▶ [Instructions]:
1. In the All Saints Day service program, who read the scripture?
2. Reproduce the part of the All Saints Day service program between "Prelude And God" and "be God’s people.", inclusive, word for word.

In Memory & In Hope

Saturday, Oct. 31, 2020, Preacher: Rev. Douglas duCharme

All Saints Day Communion Service
Sunday, Nov 1, 2020
Rev. Douglas duCharme
Eleanor Daley, Director of Music
Double Quartet:
Soprano – Anne Bornath, Amy Dodington
Alto – Lynn Featherstone, Andrea Ludwig
Tenor – Willis Bote, Phil Smith
Bass – Scot Denton, Giles Tomkins



Scripture: Revelation 21:1-6    Reader: June Rowe


The Sacrament of Communion – The Bread and Wine of Remembrance

Online version  -> Communion All Saints Day

Printable version  -> Communion All Saints Day


Prelude And God Shall Wipe Away All Tears (from Requiem)           E. Daley (1993)
Amadeus Choir – Lydia Adams, Artistic Director
Conductor – Lydia Adams
Soprano – Rebecca Whelan

I heard a voice out of heaven saying,
“Behold, the dwelling of God is with all people,
And God shall dwell with them,
And they shall be God’s people.
God shall be with them,
And the voice of weeping shall no more be heard;
And God shall wipe away all tears from their eyes,
And there shall be no more death,
Neither sorrow, nor crying,
Neither shall there be any more pain,
For the former things are passed away.”
(Revelation 21:3,4)

Lux aeterna luceat eis, Domine.
(Light eternal shine upon them, Lord.)

“I am the resurrection and the life,” saith the Lord:
“He that believeth in me, though he were dead,
Yet shall he live:
And whosoever liveth and believeth in me,
Shall never die.”
(From Missa pro defunctis and
The Burial Service, 1662 Book of Common Prayer)


Opening Hymn For All the Saints

For all the saints who from their labours rest,
All who by faith before the world confessed,
Your name, O Jesus, be forever blest.
Alleluia! Alleluia!

You were their rock, their fortress, and their might;
You, Lord, their captain in the well-fought fight;
You in the darkness drear their one true light.
Alleluia! Alleluia!

▶ [Data listing]:
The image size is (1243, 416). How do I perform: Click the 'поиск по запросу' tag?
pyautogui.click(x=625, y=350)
---
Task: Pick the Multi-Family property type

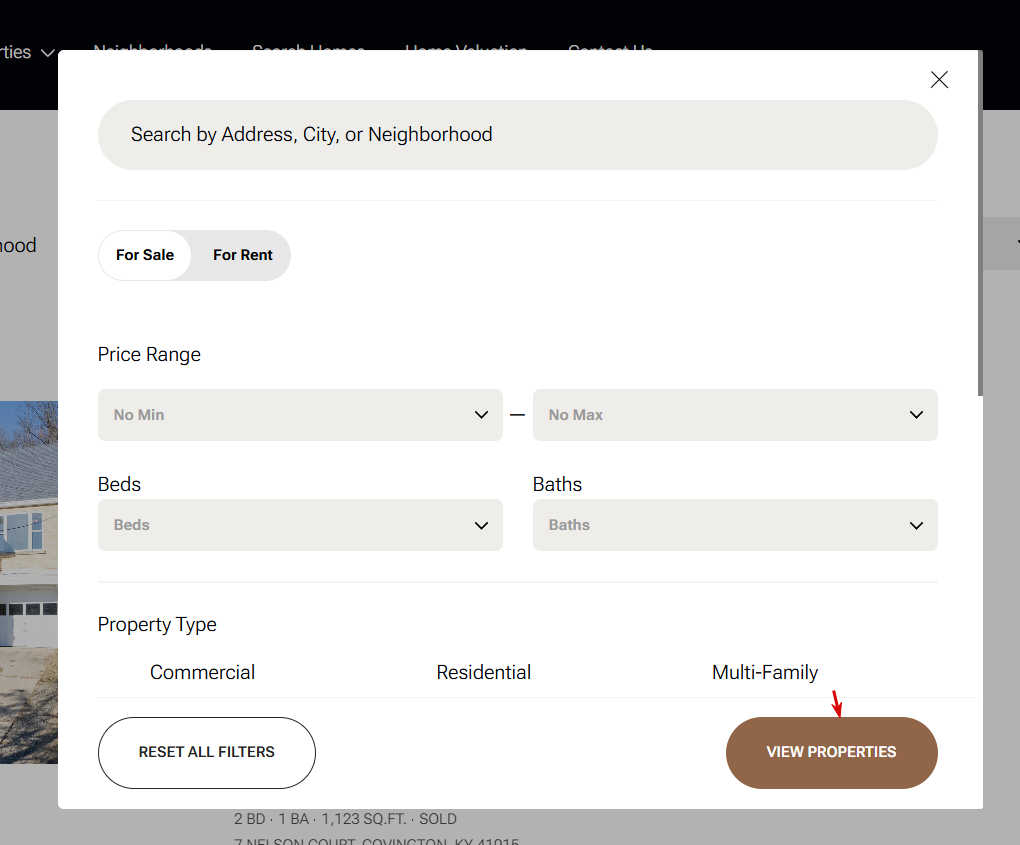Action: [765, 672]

▶ [Responses to the tasks]:
1. June Rowe

2.
Prelude And God Shall Wipe Away All Tears (from Requiem)           E. Daley (1993)
Amadeus Choir – Lydia Adams, Artistic Director
Conductor – Lydia Adams
Soprano – Rebecca Whelan

I heard a voice out of heaven saying,
“Behold, the dwelling of God is with all people,
And God shall dwell with them,
And they shall be God’s people.